- _Stated goal 1_
Write out, word for word, the stretch of the listing from the line containing "Screen dimensions: 821x508" through the line containing "Action: [x=1167, y=48]", including both ends, and omit the pictures.

- _Extract_
....
St Peter the Apostle High School is a Roman Catholic high school in Drumry, Clydebank, Scotland. It was formed as an amalgamation of the former St Columba's High School and St Andrew's High School. St Peter the Apostle High School is one of two Roman Catholic secondary schools in West Dunbartonshire.

St Peter the Apostle High School is a Roman Catholic comprehensive school serving the northern part of Clydebank, the village of Duntocher, Faifley, Hardgate and the Drumchapel area of Glasgow. Students come in substantial numbers from Old Kilpatrick, Knightswood and Scotstoun. Five primary schools provide the great majority of the first-year intake including; St Mary's Primary School, St Joseph's Primary School, St Eunan's Primary School, St Stephen's Primary School, and St Clare's Primary School, although a variety of others add to this number.

History
In 2009, West Dunbartonshire Council started a project with Bam construction to create new schools in the area. The previous Catholic secondary schools in Clydebank, St Columba's High School and St Andrew's High School were to be merged to form the new school, the campus for which was built on the sports grounds of St Columba's to allow the existing school to operate during construction of the new building. After the opening of St Peter the Apostle High School, the former St Columba's High School building was demolished, with the new St Eunan's Primary School built on this site. The cost to build the new school was £35m.
....
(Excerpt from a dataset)
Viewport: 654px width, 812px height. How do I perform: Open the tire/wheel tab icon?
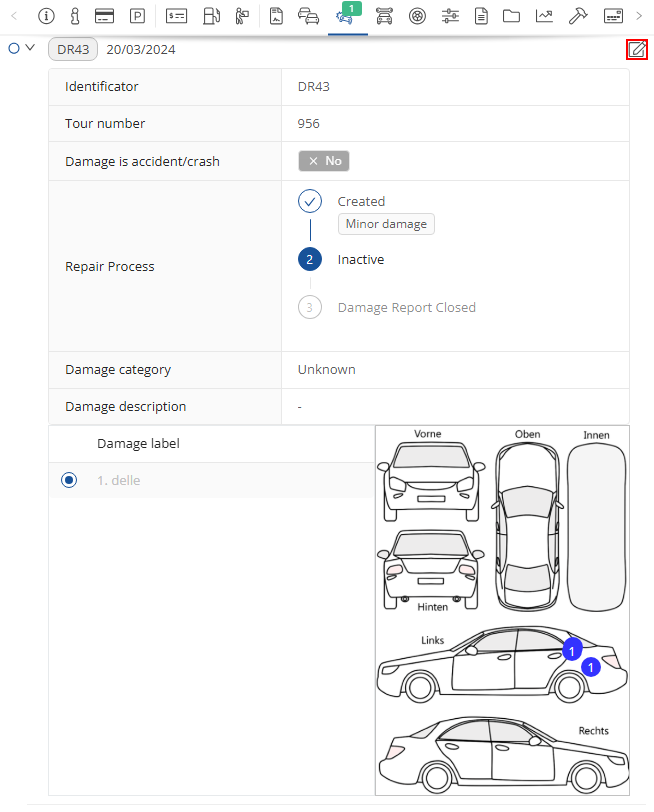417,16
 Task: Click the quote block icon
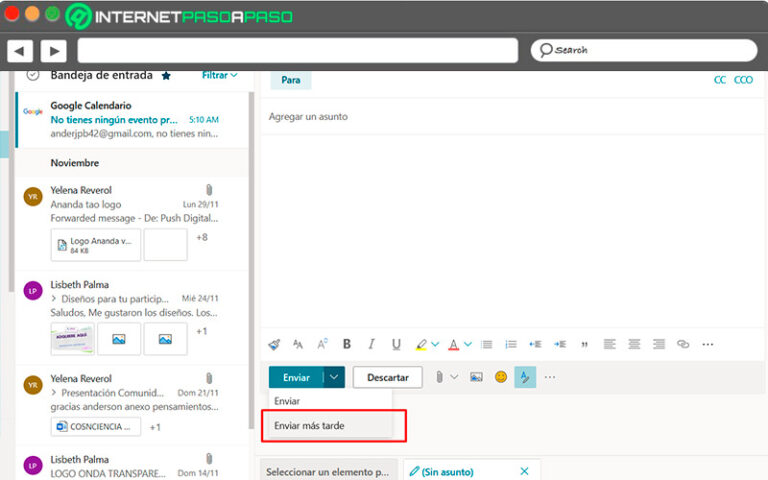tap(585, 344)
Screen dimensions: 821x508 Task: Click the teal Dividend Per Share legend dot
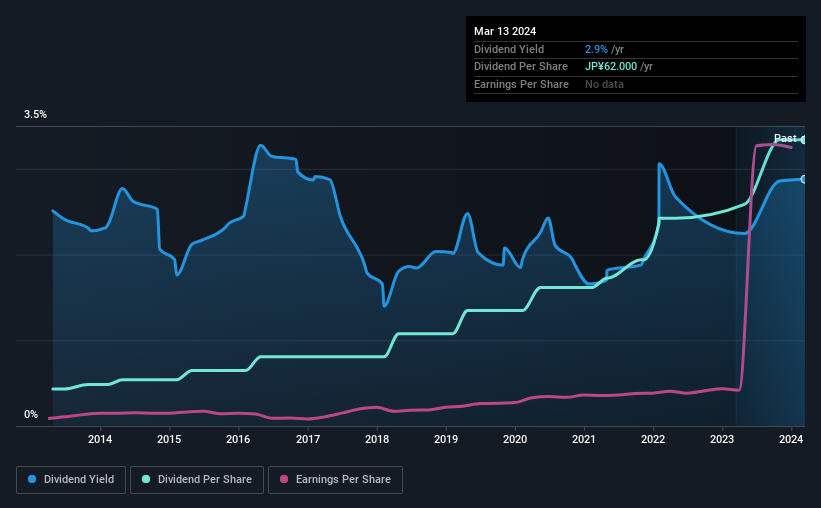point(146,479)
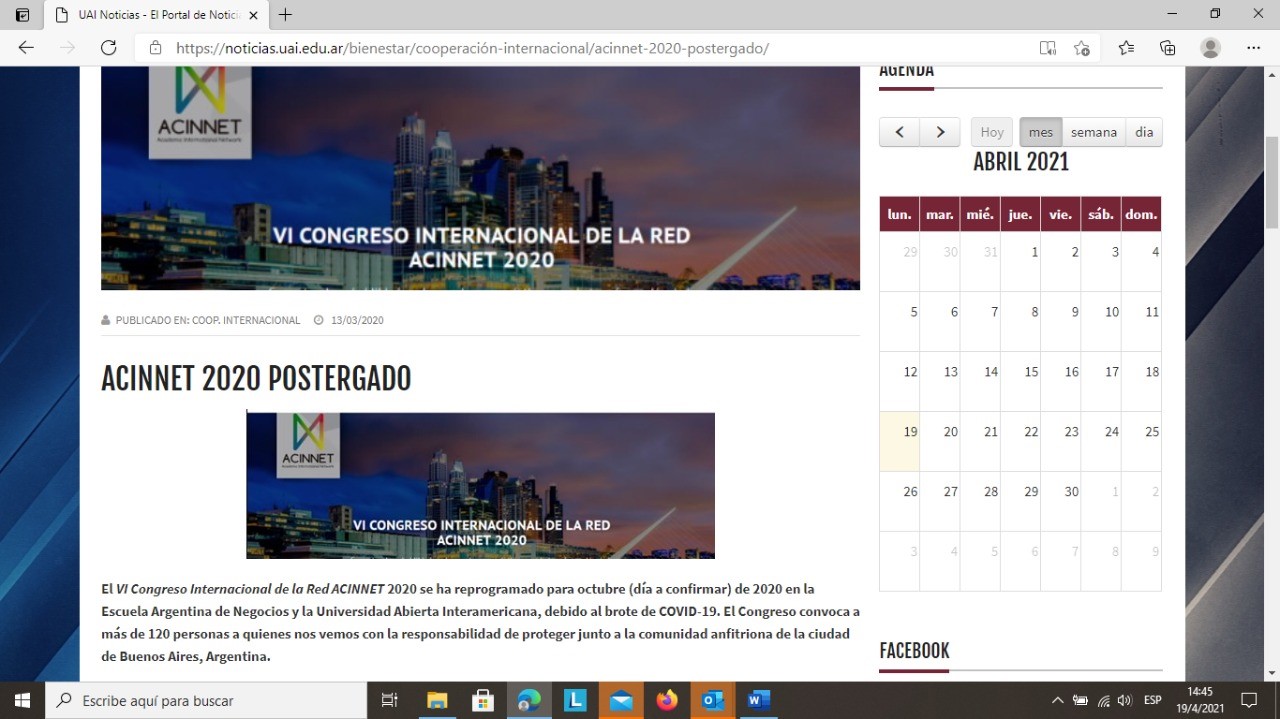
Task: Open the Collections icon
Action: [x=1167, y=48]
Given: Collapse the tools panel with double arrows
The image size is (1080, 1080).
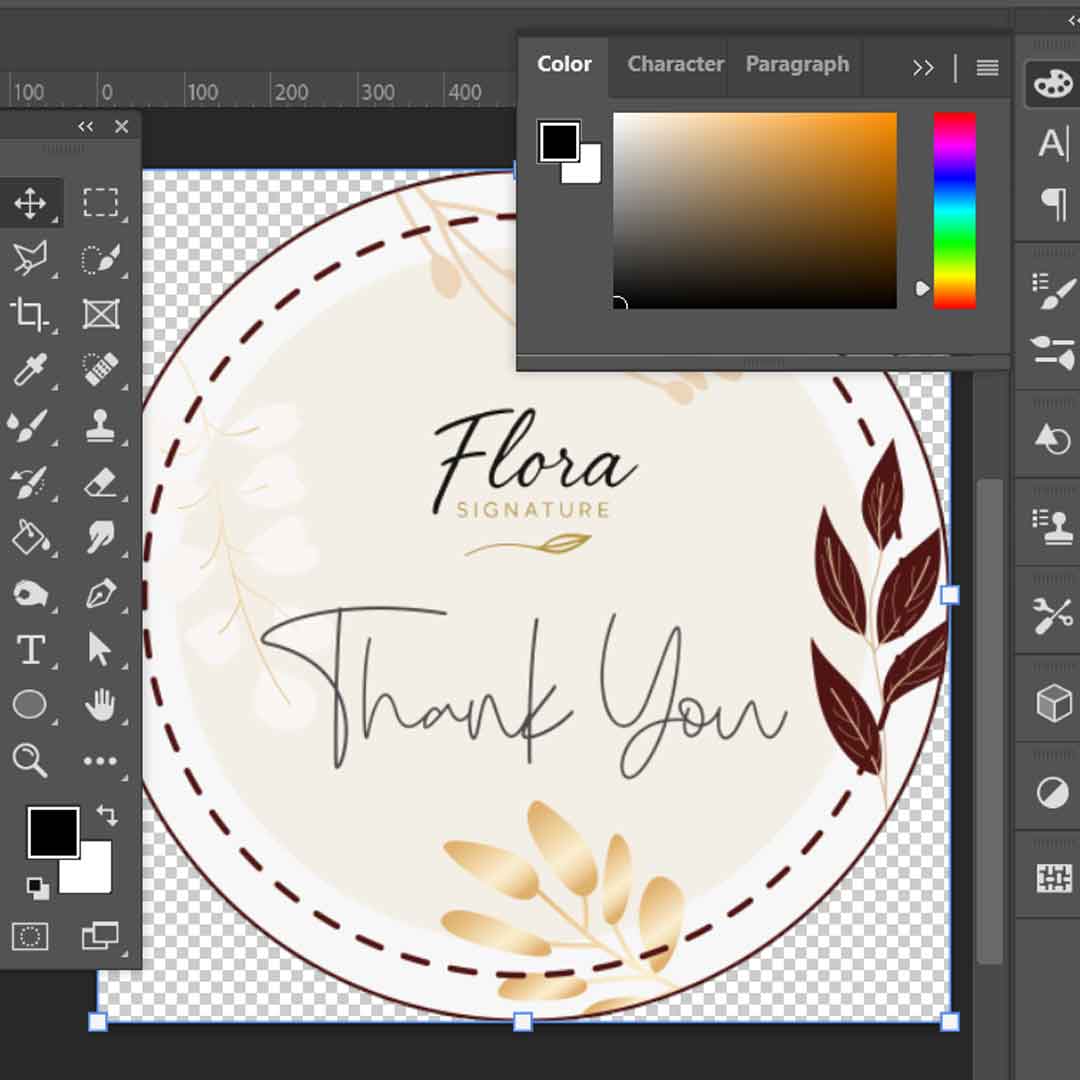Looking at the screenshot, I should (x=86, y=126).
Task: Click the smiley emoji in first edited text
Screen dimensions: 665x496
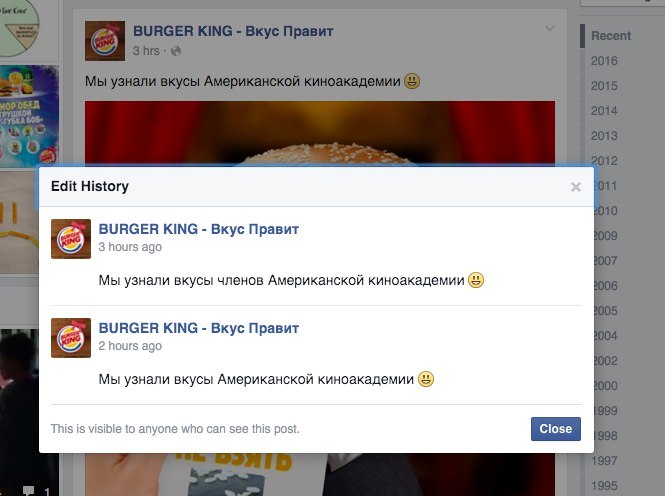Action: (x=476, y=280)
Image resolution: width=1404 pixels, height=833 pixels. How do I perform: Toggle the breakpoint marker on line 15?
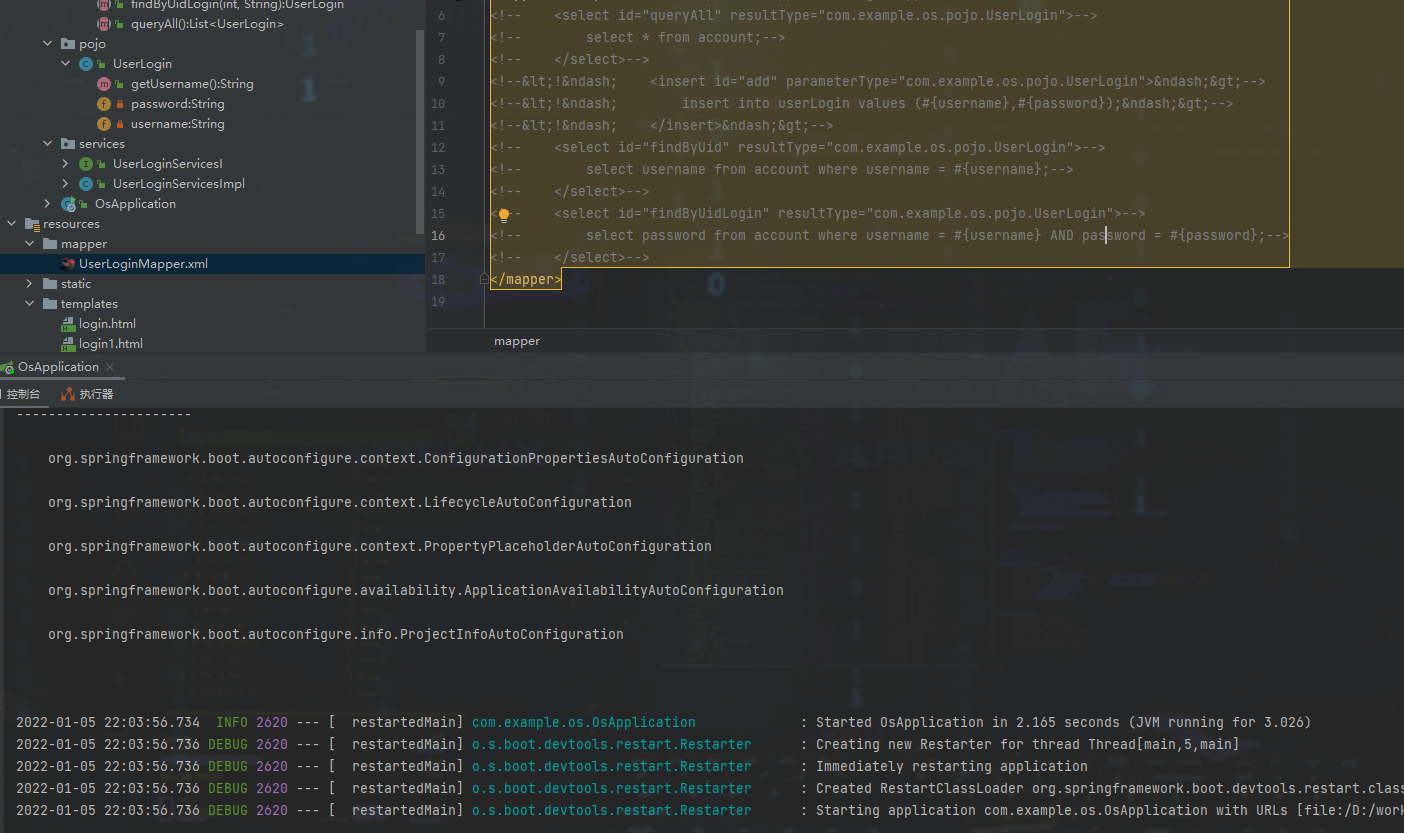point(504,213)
....
- _Stated goal 2_
Continue the account of St Peter the Apostle High School from the point where it stops.

- _Final answer 1_
Screen dimensions: 821x508 Task: Click the teal Dividend Per Share legend dot
point(146,479)
Task: Open the Collections icon
Action: [x=1167, y=48]

- _Final answer 2_
The school was shown on the 2012 BBC show Kevin Bridges: What's the Story? in the episode "School", in which comedian Kevin Bridges (a former pupil of St Columba's High School) visited and performed a gig before an audience of students and teachers.

Michael Vassie retired as head teacher of the school in 2013 after being in that position since St Peter the Apostle High was created, having been the head at St Andrew's since 1995. Former Deputy Linda Booth succeeded him and is the current head teacher of the school.

In the past, Clydebank high and St. Peter’s have been known for their feuds with one another, resulting in pupils ringing each other's fire alarms. Fire alarms are quite common in St. Peter’s. In the month of September 2022 the fire alarm went off an astonishing 8 times.

Head Teachers
 Mr. Michael Vassie: 2009-2013
 Mrs. Linda Booth: 2013–Present

Departments
St Peter the Apostle High School currently comprises eighteen distinct departments each offering a variety of curricular subjects. The school is notable as it is the only high school currently in West Dunbartonshire to feature a Drama Department. The school takes a different and unique approach to Inter-Disciplinary Learning (IDL) as it is a timetabled mandatory subject for years 1-4, as opposed to being experienced throughout the year at individual school events as it is done throughout other schools in West Dunbartonshire.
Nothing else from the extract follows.